Human Umbilical Cord Stem Cells in Chitosan Attenuate Myocardial Injury in Rat Cardiac Infarction

Background: Myocardial infarction (MI) is the leading cause of cardiovascular deaths and disability in the industrialized world. Although stem cells have been injected into hearts to limit MI damage, < 4% of stem cells remain in the heart for > 1 hour due to myocardial contractility which causes the rapid egress of the stem cells through the cardiac veins and lymphatics. We hypothesized that stem cells in chitosan gels would remain longer in the heart and therefore be more beneficial in MI repair. Methods: 100 rats with MIs were divided into Control, Chitosan Gel, human umbilical cord stem cells (hUCBC), or hUCBC in Gel groups for MI injections.
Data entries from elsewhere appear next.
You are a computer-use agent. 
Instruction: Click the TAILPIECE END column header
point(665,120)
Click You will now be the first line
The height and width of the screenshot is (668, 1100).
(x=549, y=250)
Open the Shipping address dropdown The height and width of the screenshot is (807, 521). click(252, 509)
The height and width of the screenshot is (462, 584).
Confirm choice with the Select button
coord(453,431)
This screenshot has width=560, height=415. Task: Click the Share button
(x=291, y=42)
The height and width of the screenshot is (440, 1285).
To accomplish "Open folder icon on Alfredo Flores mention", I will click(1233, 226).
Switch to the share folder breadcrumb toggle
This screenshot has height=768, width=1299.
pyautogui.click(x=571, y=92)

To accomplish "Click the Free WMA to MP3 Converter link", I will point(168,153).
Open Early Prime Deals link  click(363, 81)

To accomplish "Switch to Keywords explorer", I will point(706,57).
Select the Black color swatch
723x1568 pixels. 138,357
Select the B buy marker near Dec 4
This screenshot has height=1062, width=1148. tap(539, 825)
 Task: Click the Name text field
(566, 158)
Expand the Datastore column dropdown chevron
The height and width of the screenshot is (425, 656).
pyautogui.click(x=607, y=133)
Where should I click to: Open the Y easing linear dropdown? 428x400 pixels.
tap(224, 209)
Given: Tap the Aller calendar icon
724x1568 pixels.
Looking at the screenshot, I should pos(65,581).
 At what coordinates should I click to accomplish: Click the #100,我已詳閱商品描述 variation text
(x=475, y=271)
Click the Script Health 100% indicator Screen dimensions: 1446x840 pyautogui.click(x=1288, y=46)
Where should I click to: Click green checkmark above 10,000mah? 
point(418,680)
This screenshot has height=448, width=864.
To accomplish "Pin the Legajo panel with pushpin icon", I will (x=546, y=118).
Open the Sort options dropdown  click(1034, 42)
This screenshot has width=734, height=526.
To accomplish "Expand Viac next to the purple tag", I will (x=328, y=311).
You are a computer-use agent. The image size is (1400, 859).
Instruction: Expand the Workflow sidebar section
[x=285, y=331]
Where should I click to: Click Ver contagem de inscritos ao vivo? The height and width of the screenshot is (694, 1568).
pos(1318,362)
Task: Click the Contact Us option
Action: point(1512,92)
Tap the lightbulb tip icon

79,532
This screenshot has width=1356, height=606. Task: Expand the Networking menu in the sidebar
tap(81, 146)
Echocardiograms were done before and at 2, 4, and 8 weeks after injections then random hearts were examined for infarct size and histopathology at each time. Results: Control infarcts averaged 25 ± 1%, 26.5 ± 1% and 27 ± 1% of the ventricular area at 2, 4, and 8 weeks. hUCBC in Gel infarcts were smaller than Control, Gel or hUCBC infarcts and averaged 13 ± 0.9%, 11 ± 0.9% and 11 + 0.9% (P < 0.001 vs. controls). hUCBC in Gel periinfarct thicknesses averaged 889 ± 10 μm at 4 weeks and were greater than other groups (P < 0.05). Arteriole densities in hUCBC in Gels averaged 6.3 ± 0.2/high power field and were greater than other Groups (P < 0.05). LV fractional shortening (FS) averaged 49 ± 1% prior to MI and decreased in Controls to 24 ± 1.1%, 16.8 ± 1.2%, and 19.9 ± 1.1%. hUCBC in Gel FS were greater than other groups and averaged 38 ± 1.0%, 38 ± 1.0%, and 39 ± 1.0 (P < 0.001 vs. controls). hUCBC in Gel LV diastolic diameters were smaller than Gel or hUCBC Groups, averaged 0.68 ± 0.05, 0.65 ± 0.03, and 0.64 ± 0.04 (P < 0.05 vs. controls), and were similar to normals. Conclusion: hUCBC in Chitosan Gel exceed Chitosan or hUCBC in decreasing MI size and LV remodeling and increasing peri-infarct ventricular thickness and neovascularization.